* **What this task involves**: Copy out the data below word for word, everything from the line containing "Click the incident" down to the line containing "Looking at the", both of those lines included.

* **Provided records**:
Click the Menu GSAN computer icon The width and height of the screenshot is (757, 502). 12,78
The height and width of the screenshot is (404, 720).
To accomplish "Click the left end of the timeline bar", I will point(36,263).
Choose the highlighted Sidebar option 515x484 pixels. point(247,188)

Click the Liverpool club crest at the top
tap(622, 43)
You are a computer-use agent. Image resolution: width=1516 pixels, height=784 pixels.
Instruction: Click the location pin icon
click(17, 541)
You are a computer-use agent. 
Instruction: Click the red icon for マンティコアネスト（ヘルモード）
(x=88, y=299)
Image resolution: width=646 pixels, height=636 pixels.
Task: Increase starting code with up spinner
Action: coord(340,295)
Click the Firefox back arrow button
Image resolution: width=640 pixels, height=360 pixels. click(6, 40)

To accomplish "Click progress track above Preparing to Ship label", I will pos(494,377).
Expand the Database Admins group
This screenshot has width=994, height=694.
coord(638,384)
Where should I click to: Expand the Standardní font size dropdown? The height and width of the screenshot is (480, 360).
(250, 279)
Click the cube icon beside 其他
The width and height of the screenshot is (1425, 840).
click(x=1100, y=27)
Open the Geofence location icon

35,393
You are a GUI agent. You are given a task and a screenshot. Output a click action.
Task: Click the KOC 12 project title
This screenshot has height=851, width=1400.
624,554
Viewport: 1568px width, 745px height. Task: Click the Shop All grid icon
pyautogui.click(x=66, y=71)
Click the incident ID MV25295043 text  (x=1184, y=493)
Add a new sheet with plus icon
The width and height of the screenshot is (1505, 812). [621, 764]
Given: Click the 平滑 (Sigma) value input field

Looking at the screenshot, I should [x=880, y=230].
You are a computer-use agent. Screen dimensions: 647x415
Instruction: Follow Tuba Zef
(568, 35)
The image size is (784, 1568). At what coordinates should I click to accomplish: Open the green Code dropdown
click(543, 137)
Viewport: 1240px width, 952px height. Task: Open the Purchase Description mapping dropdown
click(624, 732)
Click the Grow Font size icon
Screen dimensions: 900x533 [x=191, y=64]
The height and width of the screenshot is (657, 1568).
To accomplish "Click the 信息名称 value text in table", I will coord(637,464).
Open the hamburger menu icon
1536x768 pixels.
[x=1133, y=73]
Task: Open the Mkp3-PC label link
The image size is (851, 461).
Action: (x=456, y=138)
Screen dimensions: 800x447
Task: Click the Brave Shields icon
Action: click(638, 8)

* **The output**:
Click the incident ID MV25295043 text  (x=1184, y=493)
Add a new sheet with plus icon
The width and height of the screenshot is (1505, 812). [621, 764]
Given: Click the 平滑 (Sigma) value input field

Looking at the screenshot, I should [x=880, y=230].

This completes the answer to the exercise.